● EXTRACT PROVIDED
•••

This keeps the reporting structure consistent while still using the function that fits each variable type.

Choose the output format

Both functions support the same reporting formats:

Output Best use
"default" Quick console review in plain ASCII
"tinytable" Quarto or R Markdown documents
"gt" HTML output with styled reporting tables
"flextable" Office-first workflows; also renders in HTML
"excel" Spreadsheet handoff or downstream editing
"word" Direct .docx export
"clipboard" Fast pasting into another application

Pick the output based on where the table is going, not on the analysis itself. The underlying selection and grouping pattern stays the same.

If you want an object that fits naturally into Word and PowerPoint workflows but can also be rendered in HTML documents, flextable is a good choice:

if (requireNamespace("flextable", quietly = TRUE)) {
  table_continuous(
    sochealth,
    select = c(bmi, wellbeing_score, life_sat_health),
    by = education,
    output = "flextable"
  )

•••

● INFORMATION SHOWN
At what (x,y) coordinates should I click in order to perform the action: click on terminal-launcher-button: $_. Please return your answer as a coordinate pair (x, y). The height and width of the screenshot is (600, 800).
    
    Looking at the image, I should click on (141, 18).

•••

● TASK DESCRIPTION
In the text on choosing an output format, what makes flextable a good choice? Answer in one to three sentences.

● TASK OUTPUT
Flextable produces an object that fits naturally into Word and PowerPoint workflows. It can also be rendered in HTML documents.